• ITEMS
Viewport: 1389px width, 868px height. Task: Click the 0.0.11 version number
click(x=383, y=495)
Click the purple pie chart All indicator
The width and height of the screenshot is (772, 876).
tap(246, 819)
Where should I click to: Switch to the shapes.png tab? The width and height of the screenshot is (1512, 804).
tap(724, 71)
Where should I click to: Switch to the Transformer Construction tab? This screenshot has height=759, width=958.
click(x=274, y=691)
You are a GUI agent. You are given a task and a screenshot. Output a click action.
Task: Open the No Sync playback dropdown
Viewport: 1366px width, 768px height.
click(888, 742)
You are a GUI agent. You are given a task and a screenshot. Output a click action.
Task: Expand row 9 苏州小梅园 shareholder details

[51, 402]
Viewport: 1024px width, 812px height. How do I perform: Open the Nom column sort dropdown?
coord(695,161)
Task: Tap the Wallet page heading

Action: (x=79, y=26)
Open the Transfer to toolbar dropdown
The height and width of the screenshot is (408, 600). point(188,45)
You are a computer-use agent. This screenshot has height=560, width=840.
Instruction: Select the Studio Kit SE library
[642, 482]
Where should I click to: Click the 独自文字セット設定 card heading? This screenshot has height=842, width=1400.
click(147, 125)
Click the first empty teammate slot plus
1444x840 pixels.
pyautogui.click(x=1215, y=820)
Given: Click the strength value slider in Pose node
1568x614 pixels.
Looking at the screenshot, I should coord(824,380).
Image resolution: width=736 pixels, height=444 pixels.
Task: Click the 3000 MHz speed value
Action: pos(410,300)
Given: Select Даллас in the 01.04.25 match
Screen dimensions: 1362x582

• CHALLENGE
Lay out every line of the listing above as a Markdown table with two columns, Row and Line. Put a running number under Row and the line under Line, and skip any blank lines.

• WRITTEN SOLUTION
| Row | Line |
|---|---|
| 1 | Viewport: 1389px width, 868px height. Task: Click the 0.0.11 version number |
| 2 | click(x=383, y=495) |
| 3 | Click the purple pie chart All indicator |
| 4 | The width and height of the screenshot is (772, 876). |
| 5 | tap(246, 819) |
| 6 | Where should I click to: Switch to the shapes.png tab? The width and height of the screenshot is (1512, 804). |
| 7 | tap(724, 71) |
| 8 | Where should I click to: Switch to the Transformer Construction tab? This screenshot has height=759, width=958. |
| 9 | click(x=274, y=691) |
| 10 | You are a GUI agent. You are given a task and a screenshot. Output a click action. |
| 11 | Task: Open the No Sync playback dropdown |
| 12 | Viewport: 1366px width, 768px height. |
| 13 | click(888, 742) |
| 14 | You are a GUI agent. You are given a task and a screenshot. Output a click action. |
| 15 | Task: Expand row 9 苏州小梅园 shareholder details |
| 16 | [51, 402] |
| 17 | Viewport: 1024px width, 812px height. How do I perform: Open the Nom column sort dropdown? |
| 18 | coord(695,161) |
| 19 | Task: Tap the Wallet page heading |
| 20 | Action: (x=79, y=26) |
| 21 | Open the Transfer to toolbar dropdown |
| 22 | The height and width of the screenshot is (408, 600). point(188,45) |
| 23 | You are a computer-use agent. This screenshot has height=560, width=840. |
| 24 | Instruction: Select the Studio Kit SE library |
| 25 | [642, 482] |
| 26 | Where should I click to: Click the 独自文字セット設定 card heading? This screenshot has height=842, width=1400. |
| 27 | click(147, 125) |
| 28 | Click the first empty teammate slot plus |
| 29 | 1444x840 pixels. |
| 30 | pyautogui.click(x=1215, y=820) |
| 31 | Given: Click the strength value slider in Pose node |
| 32 | 1568x614 pixels. |
| 33 | Looking at the screenshot, I should coord(824,380). |
| 34 | Image resolution: width=736 pixels, height=444 pixels. |
| 35 | Task: Click the 3000 MHz speed value |
| 36 | Action: pos(410,300) |
| 37 | Given: Select Даллас in the 01.04.25 match |
| 38 | Screen dimensions: 1362x582 |